Man's behavioural programming (which plays a much more important role in human behaviour than most people like, or are able, to admit) evolved over millions of years to serve the survival and advantage of individuals and their family units in the natural environment.  It has had no time to adapt to the much larger social units associated with the civilisations (including our own) which have arisen in just the past few thousand years.

With the advent of civilisation a fundamental change occurred, one which at the beginning of the 21st Century has still not been widely recognised or given the importance owing to it: the focus of man's behavioural programming shifted from his natural environment to his newly, self-created socio-economic environment.

The free-market, capitalist economy has developed and been honed to take advantage (quite effectively) of man's (primitive) behavioural programming, programming that evolved to aid his (the individual's and his family unit's) survival in the natural environment, not in the socio-economic environment.

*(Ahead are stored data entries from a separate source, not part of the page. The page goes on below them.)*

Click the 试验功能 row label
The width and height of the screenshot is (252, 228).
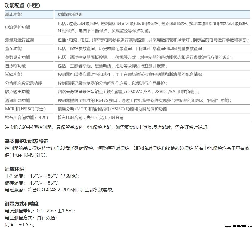pos(13,75)
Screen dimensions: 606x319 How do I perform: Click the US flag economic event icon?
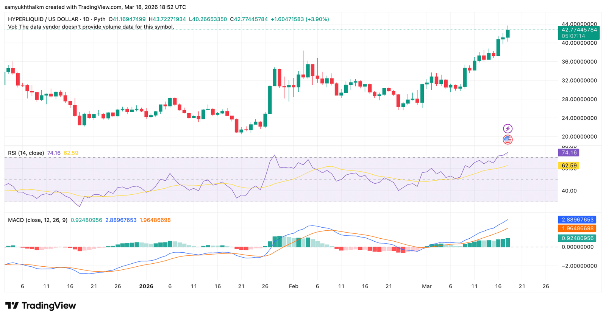coord(508,140)
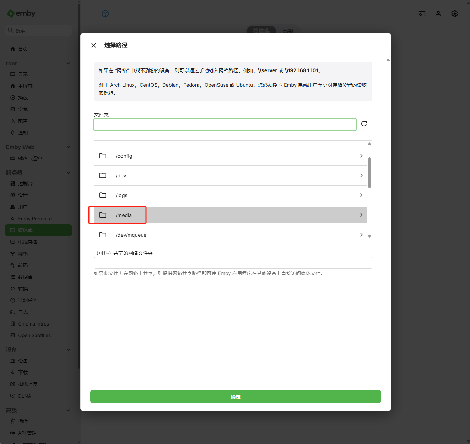This screenshot has height=444, width=470.
Task: Expand the /media folder chevron
Action: [x=361, y=215]
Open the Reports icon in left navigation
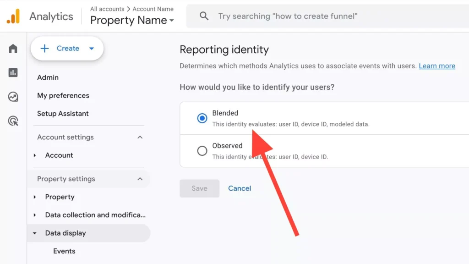This screenshot has height=264, width=469. pyautogui.click(x=12, y=72)
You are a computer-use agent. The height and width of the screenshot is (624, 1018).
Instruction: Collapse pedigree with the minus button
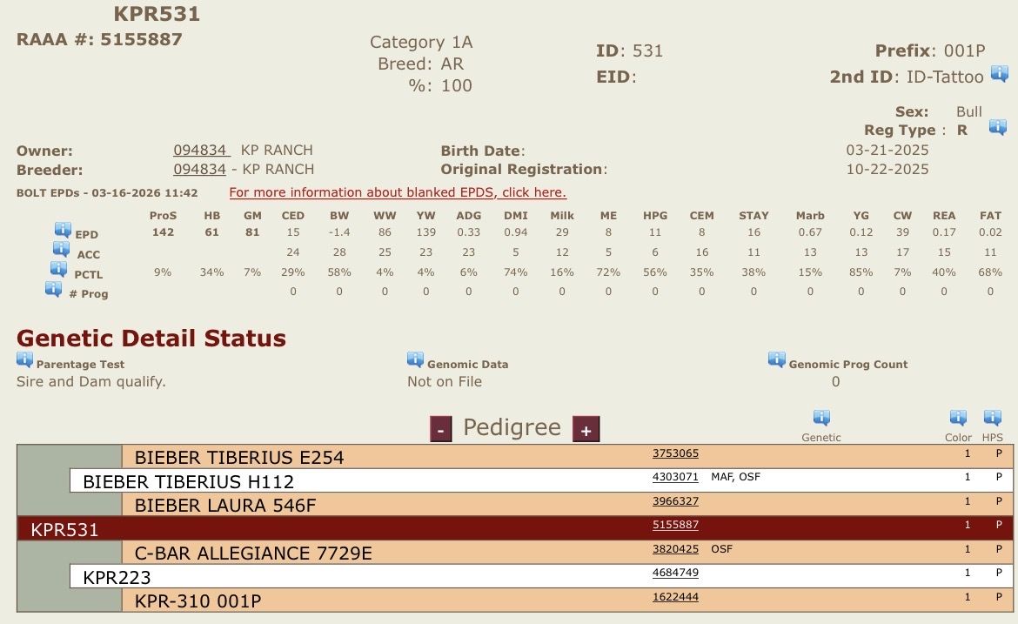[x=441, y=429]
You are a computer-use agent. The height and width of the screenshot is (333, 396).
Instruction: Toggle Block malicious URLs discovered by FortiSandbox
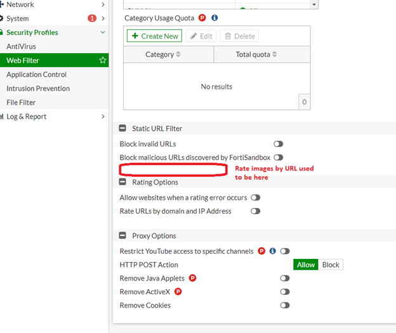tap(278, 157)
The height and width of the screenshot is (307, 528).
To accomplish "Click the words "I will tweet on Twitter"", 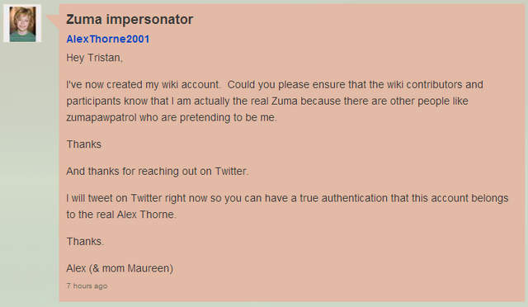I will [114, 198].
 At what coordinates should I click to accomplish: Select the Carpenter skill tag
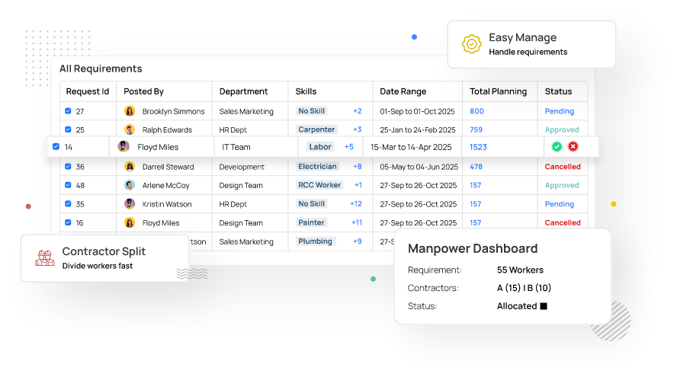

The report from which I have quoted above is a classic example of man's preoccupation with the struggle for survival and advantage in his socio-economic environment (in this particular case, represented by the American automobile market, although one could use countless other examples). The natural environment, where climate change etc. is occurring, is not completely lost from view, but is not given the same attention or priority. We all "experience " the socio-economic environment, because it is now the focus of our behavioural programming, as the more important (for most people it is the only thing of importance).

The upshot of all this is that we are heading towards catastrophe - our attention focused on the socio-economic environment, while the natural environment (our planet, Spaceship Earth) is buckling under the strains we are placing on it. We tend only to notice them at all when they impact on our socio-economic environment. The way things look at the moment, by the time that results in us giving the matter our full attention, it will be too late.

I hope very much that you will take this lesson to heart. The future of our children and coming generations depends on it.